Oil and gas firm plans to cut 100 offshore jobs

Harbour Energy said offshore roles would be lost
- Published
The UK's largest oil and gas producer plans to cut about 100 offshore jobs, it has announced.
Harbour Energy has already reduced its onshore workforce by about 600 since 2023.
The company, which has a base in Kingswells, Aberdeen, said the latest review was needed to ensure it remained competitive and was accelerated by the UK government's retention of the windfall tax.
The UK government said it would do everything to support the workers and communities affected.
Harbour Energy said a reduction of "approximately 100 offshore roles" was expected following a consultation period, which is now under way.
It added the decision reflected lower anticipated production and investment in the UK sector.
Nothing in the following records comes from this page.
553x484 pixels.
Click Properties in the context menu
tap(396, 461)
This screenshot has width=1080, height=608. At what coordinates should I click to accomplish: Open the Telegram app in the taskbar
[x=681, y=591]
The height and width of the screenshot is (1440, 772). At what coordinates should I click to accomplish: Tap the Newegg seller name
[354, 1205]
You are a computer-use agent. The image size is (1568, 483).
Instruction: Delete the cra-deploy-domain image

The company has been a vocal critic of the Energy Profits Levy (EPL), known as the windfall tax, introduced by the Conservative UK government in 2022 and extended after Labour came to power last year.
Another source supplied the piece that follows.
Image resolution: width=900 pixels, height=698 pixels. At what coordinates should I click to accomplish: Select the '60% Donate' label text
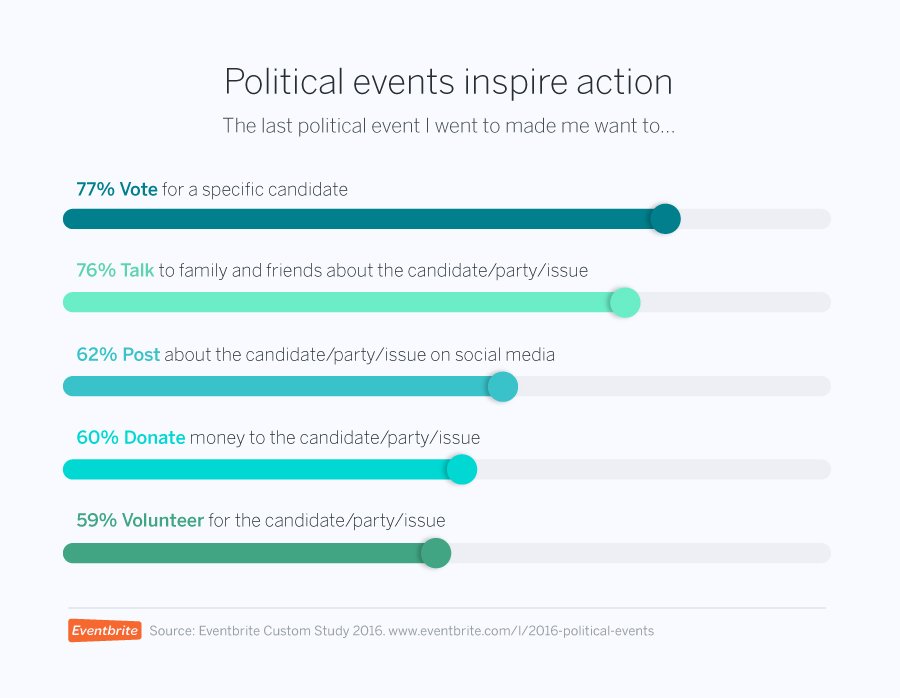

Scott Barr, managing director of the firm's UK business, said: "This review is necessary to ensure Harbour Energy's UK business remains competitive as we continue to adapt to a challenging future.
"The UK oil and gas sector faces sustained pressure from lower commodity prices and an uncompetitive tax regime, worsened by the government's decision to retain the Energy Profits Levy in the recent Budget."
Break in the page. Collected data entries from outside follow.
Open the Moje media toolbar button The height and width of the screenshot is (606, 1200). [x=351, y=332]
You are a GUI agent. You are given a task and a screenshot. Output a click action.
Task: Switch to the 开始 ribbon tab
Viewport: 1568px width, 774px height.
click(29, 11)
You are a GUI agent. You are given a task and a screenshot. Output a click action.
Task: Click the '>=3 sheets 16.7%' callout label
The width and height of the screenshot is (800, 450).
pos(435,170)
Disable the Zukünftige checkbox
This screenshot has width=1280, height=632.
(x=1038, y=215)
Harbour Energy has a base in Kingswells
Mr Barr said an "offshore reorganisation" was a necessary step, while maintaining a commitment to safety and regulatory standards.
He added: "While we must deliver this essential change, we recognise the next few months will be difficult for colleagues.
"We will work closely with those most affected and provide support throughout the process."
The consultation process began on Monday, and is expected to end in the first quarter of next year.
Chancellor Rachel Reeves made no move to scrap the EPL last week.
The levy applies to profits made from extracting UK oil and gas and is due to stay in place until 2030.
Get in touch
Have you been affected by redundancies in the North Sea oil and gas industry? Tell us about your experience.
A UK government spokesperson said: "Our thoughts are with any workers affected by this commercial decision, and we will do everything in our power to support workers and communities.
"This follows restructuring and job losses announced by this company under the previous government.
"This government has set out a plan to build a prosperous and sustainable future for the North Sea, backed by record investment to grow clean energy industries, support the management of existing oil and gas fields for their lifespan, and help North Sea workers make the transition."
Aberdeen and Grampian Chamber of Commerce chief executive Russell Borthwick said the UK government had been "warned time and again" that taxation on the energy sector would put jobs at risk.
He added: "Those warnings are becoming a reality."